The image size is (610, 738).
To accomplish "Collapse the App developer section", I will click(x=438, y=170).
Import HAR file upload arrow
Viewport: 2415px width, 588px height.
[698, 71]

● **Task**: Please copy every line of the material exactly.

● **Exercise response**:
The image size is (610, 738).
To accomplish "Collapse the App developer section", I will click(x=438, y=170).
Import HAR file upload arrow
Viewport: 2415px width, 588px height.
[698, 71]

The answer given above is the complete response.